En el encuentro celebrado el 31 de octubre de 2025 en Medellín, los expresidentes Álvaro Uribe Vélez y César Gaviria Trujillo avanzaron en las bases de una coalición opositora que pretende competir con fuerza en las elecciones presidenciales de 2026.
Reconocimiento del encuentro y declaración de intenciones
El 31 de octubre de 2025, en un hotel de Medellín, los expresidentes Álvaro Uribe Vélez y César Gaviria Trujillo sostuvieron una reunión clave en la que aceptaron la necesidad de establecer un mecanismo de diálogo y acción conjunta de cara al periodo electoral que se avecina. Según declaraciones previas del señor Gaviria, el propósito de la cita era “empezar a trazar los rumbos de lo que debe llegar a ser este gran movimiento por el cual vamos a cambiar a Colombia”.
Durante el encuentro, ambos manifestaron que las diferencias del pasado quedaban a un lado y que la prioridad era construir una gran coalición opositora que trascienda los partidos tradicionales y agrupe candidatos independientes también. En tal sentido, se fijó la meta de explorar una megaconsulta en marzo de 2026 como mecanismo para elegir un candidato único que enfrente al actual proyecto de Gobierno.
Resultados y hoja de ruta acordada
Entre los resultados del encuentro, se acordó que las estructuras del Partido Liberal Colombiano y del Centro Democrático —partidos que representan a los dos exmandatarios— deberán integrarse y coordinarse para ese proceso de consulta. Se definieron lineamientos preliminares para la incorporación de otros partidos y movimientos independientes que estén dispuestos a conformar un bloque amplio.
También se pactó iniciar en las próximas semanas una serie de reuniones técnicas para definir las reglas de la consulta, los criterios de elegibilidad de los aspirantes y un calendario que permita garantizar transparencia y participación. Los dos líderes reafirmaron que la unidad no es solo táctica sino estratégica, con vistas al 2026, y que cualquier candidato emergente deberá aceptar la decisión colectiva de dicha consulta.

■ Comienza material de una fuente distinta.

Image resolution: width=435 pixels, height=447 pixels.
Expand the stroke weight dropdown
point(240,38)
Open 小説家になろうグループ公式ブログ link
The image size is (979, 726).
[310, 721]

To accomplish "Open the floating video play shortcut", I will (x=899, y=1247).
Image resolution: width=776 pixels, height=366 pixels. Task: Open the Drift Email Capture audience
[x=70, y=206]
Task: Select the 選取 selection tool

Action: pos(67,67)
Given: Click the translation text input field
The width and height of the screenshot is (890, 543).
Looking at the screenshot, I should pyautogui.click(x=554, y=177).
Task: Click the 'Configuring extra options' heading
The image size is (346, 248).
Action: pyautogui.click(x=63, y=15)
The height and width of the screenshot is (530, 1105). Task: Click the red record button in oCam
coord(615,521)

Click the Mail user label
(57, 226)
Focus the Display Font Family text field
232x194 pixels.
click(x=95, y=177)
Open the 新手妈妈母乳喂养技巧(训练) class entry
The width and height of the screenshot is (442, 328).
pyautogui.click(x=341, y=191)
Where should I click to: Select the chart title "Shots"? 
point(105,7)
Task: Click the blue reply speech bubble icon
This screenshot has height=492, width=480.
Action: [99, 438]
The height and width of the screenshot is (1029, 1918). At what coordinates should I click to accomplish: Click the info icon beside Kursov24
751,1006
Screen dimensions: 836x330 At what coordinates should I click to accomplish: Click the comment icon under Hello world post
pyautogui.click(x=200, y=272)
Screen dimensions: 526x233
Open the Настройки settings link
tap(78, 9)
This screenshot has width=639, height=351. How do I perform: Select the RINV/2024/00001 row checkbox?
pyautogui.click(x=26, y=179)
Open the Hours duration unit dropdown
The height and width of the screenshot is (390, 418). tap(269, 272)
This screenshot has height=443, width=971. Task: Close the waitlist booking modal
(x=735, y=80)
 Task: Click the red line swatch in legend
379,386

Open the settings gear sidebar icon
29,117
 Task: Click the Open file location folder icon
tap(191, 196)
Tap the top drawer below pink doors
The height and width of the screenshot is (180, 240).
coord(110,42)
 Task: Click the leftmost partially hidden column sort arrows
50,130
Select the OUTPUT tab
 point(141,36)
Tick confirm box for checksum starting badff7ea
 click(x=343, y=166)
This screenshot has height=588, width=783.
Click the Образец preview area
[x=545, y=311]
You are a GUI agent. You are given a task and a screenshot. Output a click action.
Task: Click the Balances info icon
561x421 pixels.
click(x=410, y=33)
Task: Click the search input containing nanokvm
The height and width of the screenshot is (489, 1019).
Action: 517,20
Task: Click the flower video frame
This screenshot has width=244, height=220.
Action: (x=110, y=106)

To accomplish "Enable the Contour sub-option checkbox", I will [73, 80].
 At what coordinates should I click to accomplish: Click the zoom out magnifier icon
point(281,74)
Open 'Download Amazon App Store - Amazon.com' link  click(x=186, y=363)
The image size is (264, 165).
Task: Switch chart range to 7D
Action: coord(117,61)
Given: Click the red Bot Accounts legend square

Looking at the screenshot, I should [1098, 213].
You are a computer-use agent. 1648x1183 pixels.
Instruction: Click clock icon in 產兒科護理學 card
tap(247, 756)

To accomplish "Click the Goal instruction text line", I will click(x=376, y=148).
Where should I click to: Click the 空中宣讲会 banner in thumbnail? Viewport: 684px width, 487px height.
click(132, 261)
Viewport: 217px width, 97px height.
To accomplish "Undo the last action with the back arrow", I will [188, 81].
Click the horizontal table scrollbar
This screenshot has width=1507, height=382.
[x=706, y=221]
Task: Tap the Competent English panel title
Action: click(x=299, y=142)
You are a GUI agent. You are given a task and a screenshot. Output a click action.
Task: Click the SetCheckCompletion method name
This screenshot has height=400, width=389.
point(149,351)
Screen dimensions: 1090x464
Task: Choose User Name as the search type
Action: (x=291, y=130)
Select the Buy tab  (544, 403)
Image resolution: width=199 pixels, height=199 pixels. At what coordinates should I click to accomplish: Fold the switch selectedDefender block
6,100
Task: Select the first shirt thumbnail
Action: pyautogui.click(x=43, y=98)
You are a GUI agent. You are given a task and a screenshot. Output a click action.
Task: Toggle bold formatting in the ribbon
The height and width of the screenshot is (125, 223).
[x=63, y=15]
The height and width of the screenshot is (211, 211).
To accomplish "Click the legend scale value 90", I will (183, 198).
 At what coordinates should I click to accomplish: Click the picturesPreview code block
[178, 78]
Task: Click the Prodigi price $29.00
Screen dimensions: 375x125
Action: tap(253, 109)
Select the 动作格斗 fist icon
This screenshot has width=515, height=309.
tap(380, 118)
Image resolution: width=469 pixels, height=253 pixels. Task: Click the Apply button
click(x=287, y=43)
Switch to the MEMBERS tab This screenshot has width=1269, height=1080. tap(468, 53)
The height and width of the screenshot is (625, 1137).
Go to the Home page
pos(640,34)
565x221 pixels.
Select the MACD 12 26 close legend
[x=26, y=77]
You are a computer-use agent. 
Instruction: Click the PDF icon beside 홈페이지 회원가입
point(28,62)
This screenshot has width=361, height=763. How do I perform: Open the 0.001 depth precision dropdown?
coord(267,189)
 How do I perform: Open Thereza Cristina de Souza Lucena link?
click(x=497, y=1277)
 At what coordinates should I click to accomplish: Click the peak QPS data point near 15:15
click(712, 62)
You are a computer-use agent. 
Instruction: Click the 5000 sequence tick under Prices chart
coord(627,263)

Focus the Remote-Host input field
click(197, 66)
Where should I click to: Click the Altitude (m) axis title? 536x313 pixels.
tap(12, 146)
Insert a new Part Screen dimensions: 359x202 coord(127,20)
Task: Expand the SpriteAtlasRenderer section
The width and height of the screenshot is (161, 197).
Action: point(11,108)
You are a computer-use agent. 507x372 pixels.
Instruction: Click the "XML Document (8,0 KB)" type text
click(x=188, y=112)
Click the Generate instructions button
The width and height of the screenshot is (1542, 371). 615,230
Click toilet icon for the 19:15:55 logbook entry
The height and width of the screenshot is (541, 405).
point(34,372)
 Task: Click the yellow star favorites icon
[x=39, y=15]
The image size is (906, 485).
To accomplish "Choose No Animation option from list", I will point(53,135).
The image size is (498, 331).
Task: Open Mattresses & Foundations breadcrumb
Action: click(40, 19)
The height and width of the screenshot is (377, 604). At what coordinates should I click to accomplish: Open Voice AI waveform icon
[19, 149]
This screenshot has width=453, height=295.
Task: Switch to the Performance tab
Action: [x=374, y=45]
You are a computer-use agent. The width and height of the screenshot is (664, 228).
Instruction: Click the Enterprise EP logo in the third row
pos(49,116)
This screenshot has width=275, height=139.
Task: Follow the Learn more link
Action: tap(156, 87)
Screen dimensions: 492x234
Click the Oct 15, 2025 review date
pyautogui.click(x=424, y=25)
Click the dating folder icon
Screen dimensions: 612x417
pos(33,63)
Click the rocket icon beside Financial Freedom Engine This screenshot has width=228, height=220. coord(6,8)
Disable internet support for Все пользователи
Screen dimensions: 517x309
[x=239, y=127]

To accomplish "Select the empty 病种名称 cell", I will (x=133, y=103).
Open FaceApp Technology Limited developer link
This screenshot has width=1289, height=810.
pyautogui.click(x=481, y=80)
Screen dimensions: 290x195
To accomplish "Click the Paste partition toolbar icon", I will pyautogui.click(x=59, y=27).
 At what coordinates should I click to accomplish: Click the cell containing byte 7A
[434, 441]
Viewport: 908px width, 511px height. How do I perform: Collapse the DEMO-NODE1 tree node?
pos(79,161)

Implicaciones para el escenario político colombiano
La cumbre entre Uribe y Gaviria marca un hito en el reordenamiento político de Colombia: por primera vez desde hace años, los dos grandes referentes del liberalismo y del uribismo cruzan líneas para tratar de construir un frente común. Este movimiento puede modificar de manera significativa el mapa de alianzas hacia las elecciones de 2026.
Para la ciudadanía y los analistas, el reto será observar si esta intención se traduce en hechos concretos —alianzas, candidaturas claras, reglas compartidas— o queda en declaraciones. El pacto también abre interrogantes sobre la capacidad de los partidos tradicionales para renovarse y sumar a nuevos actores sociales. En última instancia, el acuerdo representa el inicio de una nueva fase política, donde la oposición se propone redefinir su papel y dar batalla electoral a un Gobierno que ya definió su candidato.